The Hide My Email feature allows iPhone, Mac, and iPad owners to sign up for websites and services using an anonymous email address. All emails sent to that address are then invisibly forwarded to the user’s real email address, preserving their privacy.
However, it has been reported that the feature can be bypassed, allowing someone to see a user’s real address. Apple is yet to fix the issue, despite having known about it for more than a year.
The steps required to bypass Hide My Email have not been made widely available. But we’ve now learned how it works.
A trivial process
We won’t be sharing the steps required to identify the real address behind a Hide My Email one. Given the fact that the exploit is still live and Apple is seemingly unable, or unwilling, to fix it, sharing the details would be problematic for obvious reasons.
However, what we will say is that bypassing Hide My Email is a trivial task. It’s something that anyone would be able to do, assuming that they know the fake address created by the Hide My Email feature.
With that in mind, it’s all the more incredible that the issue is yet to be addressed by Apple.
Apple claimed that it had done just that in March 2026. But testing by Tyler Murphy, the person who originally discovered the flaw, found that not to be the case.
Murphy was also told at the end of May 2026 that a fix was “expected in the coming weeks.” As of July 2026, that fix has yet to arrive.
Limited risk
There is a potential reason that Apple may not be treating this issue as a priority. It’s unclear just how much of a privacy risk this issue is.
Places like grocery delivery venues, media sites, and so forth don’t care that much about your real email, and aren’t going to go diving looking for it with an exploit. You also probably won’t get outside spam from them to the email alias generated, unless you’ve opted in to that.

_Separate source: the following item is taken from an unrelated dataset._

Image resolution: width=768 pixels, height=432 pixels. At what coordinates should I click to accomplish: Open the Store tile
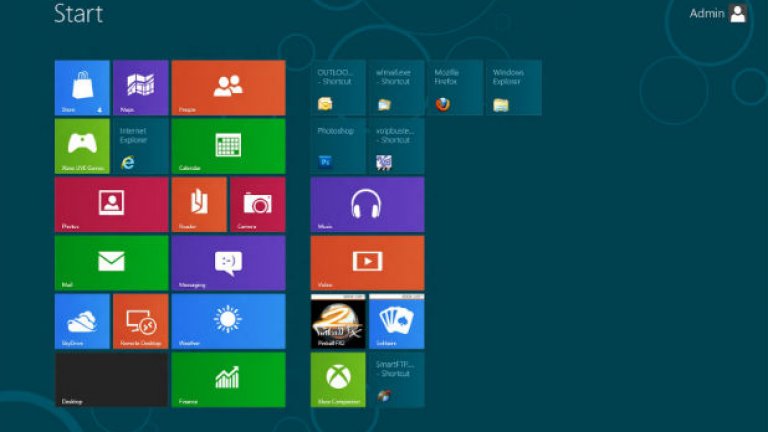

As mentioned, anyone wishing to gain someone’s real email address must first know the address created by Hide My Email. That’s likely to severely limit the attack vector.
That hasn’t stopped a new lawsuit from being filed, however. The ambulance-chasing complaint accuses the company of false advertising, fraud, breach of contract, and other violations tied to Apple’s marketing of Hide My Email, without any real damage to the filer or class.
Intended use meets privacy confusion
“I signed up with hide my email on my iPhone on my home network after following a link from social media” is like putting a screen door on a submarine, and not really the intent of the feature. It’s also not really intended to impenetrably shield email senders from consequences of their actions or words, sent across the internet.
After all, we already know that Apple surrenders identity of the real sender of an email hidden by Hide My Email with a subpoena.
It’s also vital to remember what the Hide My Email service is for, and how Apple was very clear at release on when and how to use it. It’s unclear whether the filer of the lawsuit is aware of either.
At its core, Hide My Email creates a new email address that Apple device owners can use to sign up for online services and websites. People can use that address rather than give these services and websites their real address.
The use case is simple. If our fictitious Apple customer then receives spam messages to their Hide My Email address, they immediately know. The address was leaked by, sold by, or stolen from, the one website or service that it was given to.
At this point, the user has a choice. They can delete the compromised Hide My Email address and give the website or service a new one. Or, they can ditch it entirely and use a different website or service. They’d also give it a new Hide My Email-created address, too.
Either way, the compromised address would be deleted, stopping any spam emails in their tracks.
The catch? If the spammer is the determined sort, they could use this exploit to learn the user’s real email address. So long as they did it before the compromised Hide My Email address was disabled, of course.